As the copies accumulate on disk, a background thread merges them into larger, sorted files. This saves some time merging later on. Note that any map outputs that were compressed by the map task have to be decompressed in memory in order to perform a merge on them.

When all the map outputs have been copied, the reduce task moves into the sort phase (which should properly be called the merge phase, as the sorting was carried out on the map side), which merges the map outputs, maintaining their sort ordering. This is done in rounds. For example, if there were 50 map outputs and the merge factor was 10 (the default, controlled by the mapreduce.task.io.sort.factor property, just like in the map’s merge), there would be five rounds.
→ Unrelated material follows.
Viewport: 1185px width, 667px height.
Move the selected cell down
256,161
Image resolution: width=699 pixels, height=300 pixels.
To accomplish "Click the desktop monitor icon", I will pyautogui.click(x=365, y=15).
Each round would merge 10 files into 1, so at the end there would be 5 intermediate files.
Rather than have a final round that merges these five files into a single sorted file, the merge saves a trip to disk by directly feeding the reduce function in what is the last phase the reduce phase. This final merge can come from a mixture of in-memory and on-disk segments.

The number of files merged in each round is actually more subtle than this example suggests. The goal is to merge the minimum number of files to get to the merge factor for the final round. So if there were 40 files, the merge would not merge 10 files in each of the four rounds
to get 4 files. Instead, the first round would merge only 4 files, and the subsequent three rounds would merge the full 10 files. The 4 merged files and the 6 (as yet unmerged) files make a total of 10 files for the final round. Note that this does not change the number of rounds it’s just an optimization to minimize the amount of data that is written to disk, since the final round always merges directly into the reduce.

During the reduce phase, the reduce function is invoked for each key in the sorted output. The output of this phase is written directly to the output filesystem, typically HDFS. In the case of HDFS, because the node manager is also running a datanode, the first block replica will be written to the local disk.